03 julio 2009

La risa floja

Lo que más me preocupa de la situación económica y social que estamos viviendo no es lo mal que lo pasan algunos, sino las caras que les veo cuando me los encuentro por las calles. son rostros de desilusión, en vez de enfado, como si en lugar de ver desaparecer el pan de sus hijos vieran perder la fase de ascenso al equipo de su pueblo.
De pronto, no sé si se habrán fijado, parece haberse extendido una especie de humorismo obligatorio según el cual es imprescindible hacer bromas sobre la crisis, y hasta los anuncios de algunos productos la mencionan como si hablaran de una nueva moda, como el flequillo a un lado o los pantalones de campana. ¡Pruebe el yogur contra la crisis!, ¡sonajeros anticrisis!
La trivialización ha llegado a desvirtuar hasta la angustia. Angustiarse por no poder pagar, o por no poder llegara fin de mes, o por ver cómo el puesto de trabajo pende de menos que un hilo, es trivial. Da la impresión de que el miedo al qué pasará, o el temor ano ser capaz de salir de la mala situación en la que se encuentra la propia familia fuese un rasgo de histeria, propio del que se ahoga en un vaso de agua.
En realidad, a mi juicio, la histeria es la contraria. Vivimos en medio de una risa floja, una de esas risas macabras de condenado a muerte, que se vuelve cínico porque no encuentra salvación. Y la hay, no crean que hablo desde el pesimismo, pero no pasa en ningún caso por esperar que todo se arregle solo. La anestesia ha llegado hasta nosotros para convencernos de que es mejor aguantar lo que nos echen a decirle de una vez al gobierno que deje de sepultarnos en sus estupideces, a la administración regional que deje de aceptar y apoyar una reglas tramposas que nos esquilman, y a la municipal que administre de una vez lo que tiene en vez de endeudar hasta a nuestros tataranietos.
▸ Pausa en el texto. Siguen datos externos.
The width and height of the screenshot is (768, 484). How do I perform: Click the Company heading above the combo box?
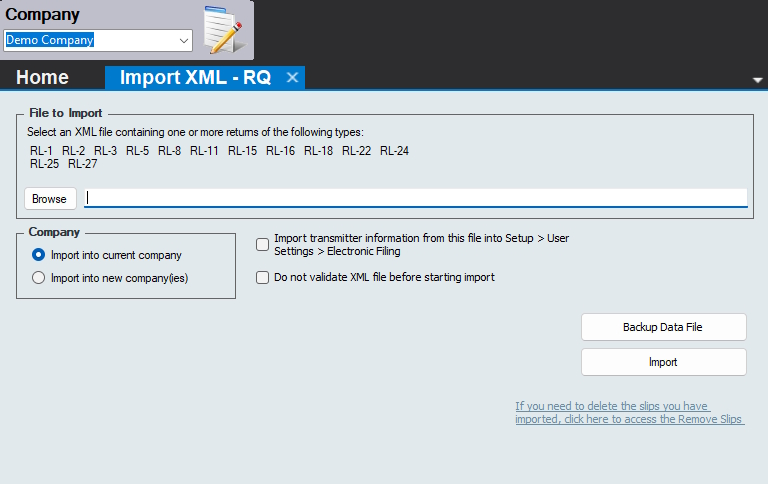tap(43, 15)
Nos reímos, aunque la procesión vaya por dentro, porque la risa se ha impuesto como norma para evitar que se imponga el rechinar de dientes. Antes los españoles éramos católicos y pasábamos por todo con la esperanza del Cielo, y a eso se le llamaba cristiana resignación. ¿Qué nueva religión tenemos ahora, y qué cielo nos ofrecen, para seguir tan resignados, tan escasos de esa fuerza elemental que es la indignación?
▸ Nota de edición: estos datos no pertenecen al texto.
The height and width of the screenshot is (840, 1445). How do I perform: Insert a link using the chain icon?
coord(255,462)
A lo mejor no nos importa que se acabe el trabajo porque nunca quisimos un trabajo, sino un salario, y aún parecen quedar posibilidades de que el salario dure aunque desaparezca el trabajo. A lo mejor no nos duele ver que es imposible emprender empresa o proyecto alguno porque nunca tuvimos verdadera intención de emprender nada.
A lo mejor esta ruina general nos viene bien en el fondo porque nos permite echar la culpa a otros de nuestra incapacidad, nuestra falta de iniciativa, y nuestra tendencia a esperar que alguien, en una hornacina de un retablo o en un escaño del Congreso, se ocupe de que no nos falte lo necesario.
Cuando nos sobraban los medios, nos faltaban los fines. Ahora por lo menos no hay medios y no se nos nota tanto lo que somos.
Por eso nos reímos con risa floja. Quizás de alivio.